Note though that the specific maximum values here are not an API guarantee. The default visited capacity is subject to change and not covered by semver.

# if cfg!(miri) { return Ok(()); } // miri takes too long
use regex_automata::nfa::thompson::backtrack::BoundedBacktracker;

// Unicode inflates the size of the underlying NFA quite a bit, and
// thus means that the backtracker can only handle smaller haystacks,
// assuming that the visited capacity remains unchanged.
let re = BoundedBacktracker::new(r"\w+")?;
assert!(re.max_haystack_len() <= 7_000);
// But we can increase the visited capacity to handle bigger haystacks!
let re = BoundedBacktracker::builder()
    .configure(BoundedBacktracker::config().visited_capacity(1<<20))
    .build(r"\w+")?;
assert!(re.max_haystack_len() >= 25_000);
assert!(re.max_haystack_len() <= 28_000);
# Ok::<(), Box<dyn std::error::Error>>(())
fn get_prefilter(self: &Self) -> Option<&Prefilter>

Returns the prefilter set in this configuration, if one at all.

fn get_visited_capacity(self: &Self) -> usize

Returns the configured visited capacity.

Note that the actual capacity used may be slightly bigger than the configured capacity.

impl Clone for Config

fn clone(self: &Self) -> Config

impl Debug for Config

fn fmt(self: &Self, f: &mut Formatter<'_>) -> Result

impl Default for Config

fn default() -> Config

impl Freeze for Config

impl RefUnwindSafe for Config

impl Send for Config

impl Sync for Config

impl Unpin for Config

impl UnsafeUnpin for Config

impl UnwindSafe for Config

impl<T> Any for Config

fn type_id(self: &Self) -> TypeId

impl<T> Borrow for Config

fn borrow(self: &Self) -> &T

impl<T> BorrowMut for Config

fn borrow_mut(self: &mut Self) -> &mut T

impl<T> CloneToUninit for Config

unsafe fn clone_to_uninit(self: &Self, dest: *mut u8)

impl<T> From for Config

fn from(t: T) -> T

Returns the argument unchanged.

impl<T> ToOwned for Config

fn to_owned(self: &Self) -> T
fn clone_into(self: &Self, target: &mut T)
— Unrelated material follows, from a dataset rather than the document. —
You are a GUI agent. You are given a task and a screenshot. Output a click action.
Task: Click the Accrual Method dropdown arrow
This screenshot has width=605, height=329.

impl<T, U> Into for Config

fn into(self: Self) -> U

Calls U::from(self).

That is, this conversion is whatever the implementation of [From]<T> for U chooses to do.

impl<T, U> TryFrom for Config

fn try_from(value: U) -> Result<T, <T as TryFrom<U>>::Error>

impl<T, U> TryInto for Config

fn try_into(self: Self) -> Result<U, <U as TryFrom<T>>::Error>